**Data extract**

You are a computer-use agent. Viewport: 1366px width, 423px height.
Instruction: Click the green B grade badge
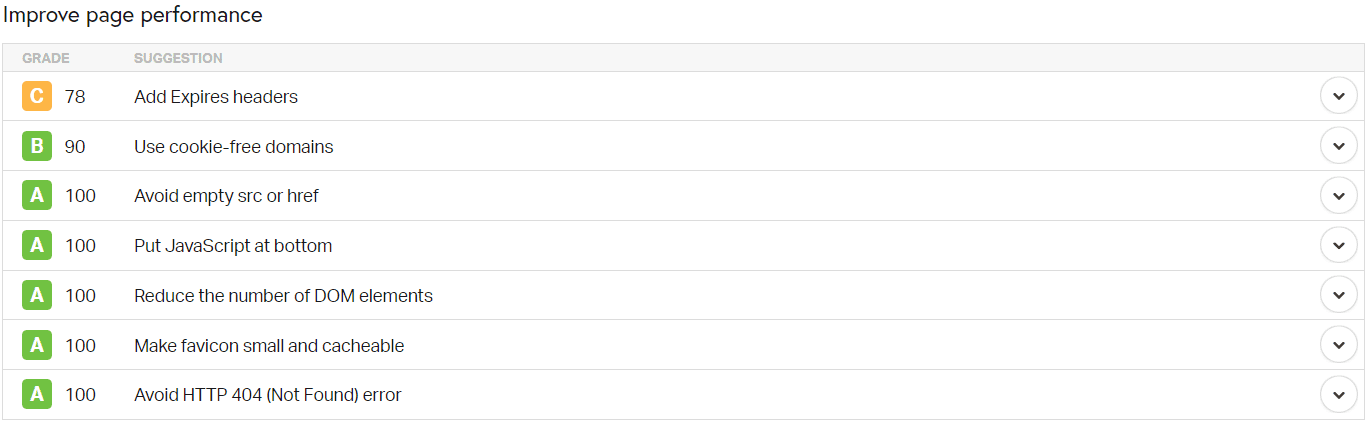point(37,147)
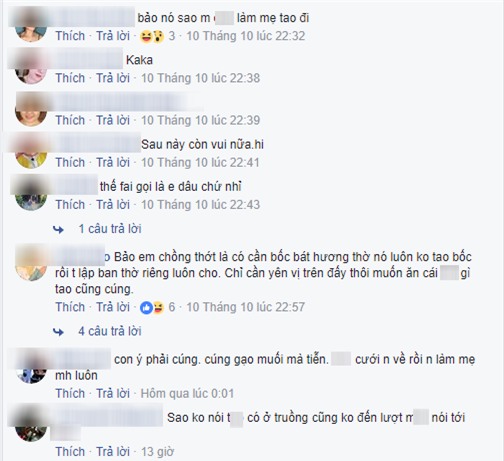The width and height of the screenshot is (504, 461).
Task: Click reply arrow beside '1 câu trả lời'
Action: (x=59, y=229)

**Work request**
Type out the data above again exactly as written, minus the images.

**Result of this task**
You are a computer-use agent. Viewport: 1366px width, 423px height.
Instruction: Click the green B grade badge
point(37,147)
The width and height of the screenshot is (504, 461).
Task: Click reply arrow beside '1 câu trả lời'
Action: (x=59, y=229)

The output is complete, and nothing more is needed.